Because every patient is different and has different needs, customized medications are a vital part of quality medical care.

Compounding: Defined

Compounding is the art and science of combining, mixing, or altering pure, active ingredients to create customized medications for an individual patient in response to a licensed practitioner’s prescription.

Compounding: The Need

The basis of the profession of pharmacy has always been the “Triad,” the patient-physician-pharmacist relationship. Through this relationship, patient needs are determined and decisions are made about treatment regimens that may include a compounded medication, including but not limited to:

Medications that are Not Commercially Available

Manufacturers have limited product lines due to a variety of economic and chemical restrictions. Therefore, there are limited chemical forms, dosage forms, strengths, flavors and packaging that are available for the physician to prescribe and the pharmacist to dispense. A compounding pharmacy allows the physician to prescribe a custom-tailored medication that is not available commercially.

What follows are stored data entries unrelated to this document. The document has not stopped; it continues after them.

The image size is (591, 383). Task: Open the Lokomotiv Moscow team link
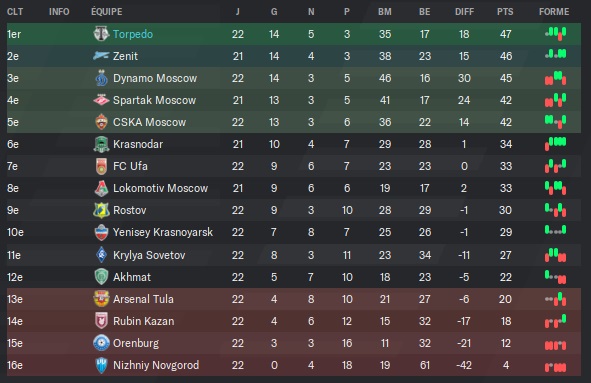click(161, 188)
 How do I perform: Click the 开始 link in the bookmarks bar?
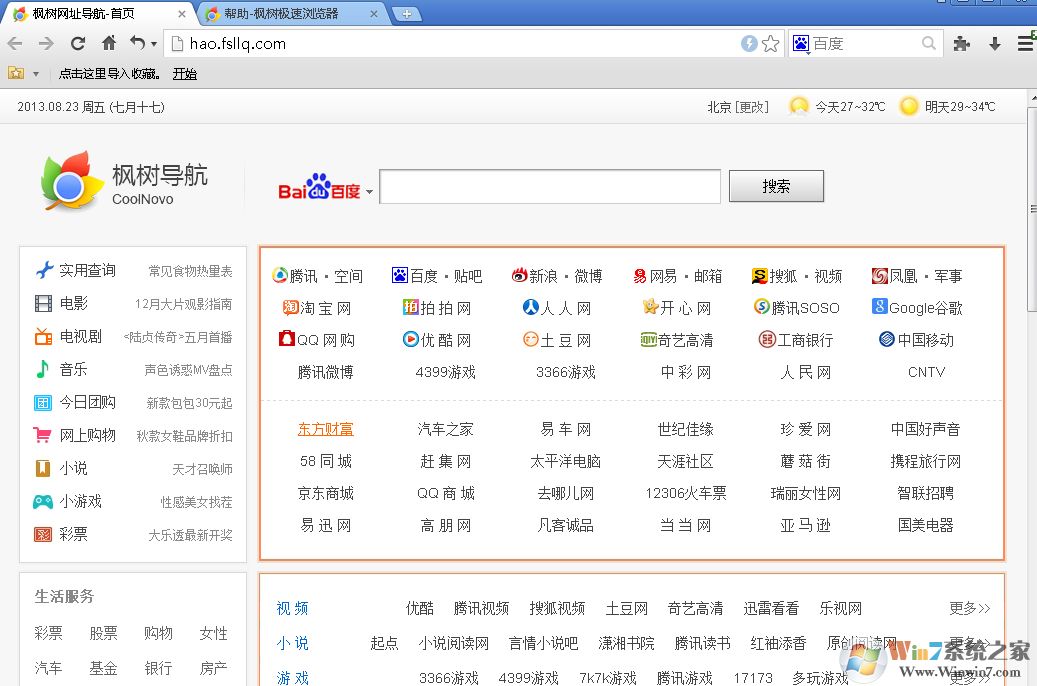(184, 73)
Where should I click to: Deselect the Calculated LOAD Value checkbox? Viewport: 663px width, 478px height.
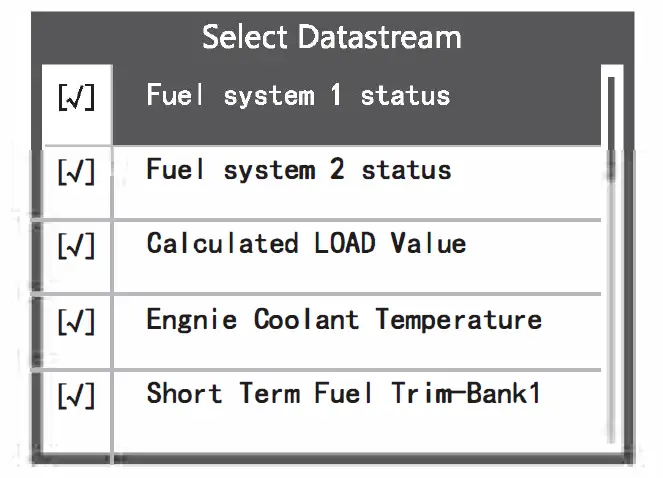(77, 245)
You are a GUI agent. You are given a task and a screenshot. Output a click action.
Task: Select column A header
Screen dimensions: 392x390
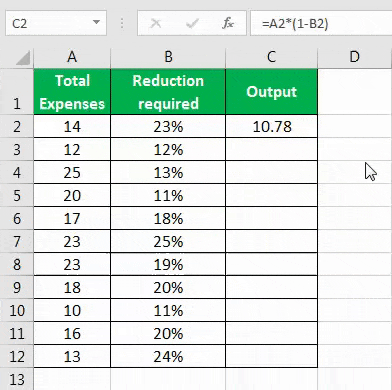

Medications that are Not Stable

Some pharmaceutical preparations have a limited shelf-life due to chemical instabilities and therefore can’t be mass-produced by pharmaceutical manufacturers. These “short-shelf life” formulations can be compounded by pharmacists who have the ability to produce smaller lots more frequently ensuring stability for the intended patients. Physicians who utilize the services of a compounding pharmacy can prescribe the most appropriate medications for their patients.

Altered Commercially Available Medications

A patient may be allergic to a preservative or dye in a manufactured product. Some patients have difficulty swallowing a capsule and require a troche or lozenge. Many pediatric patients are non-compliant because their medications are bitter, but become compliant when the medication is flavored to their liking. All of these problems can be addressed by a compounding pharmacy. Compounding pharmacists can prepare dye-free or preservative-free dosage form and change the look and taste of a dosage form. This allows physicians to prescribe a commercially available medication in a different dosage form to meet a specific patient need and ensure patient compliance.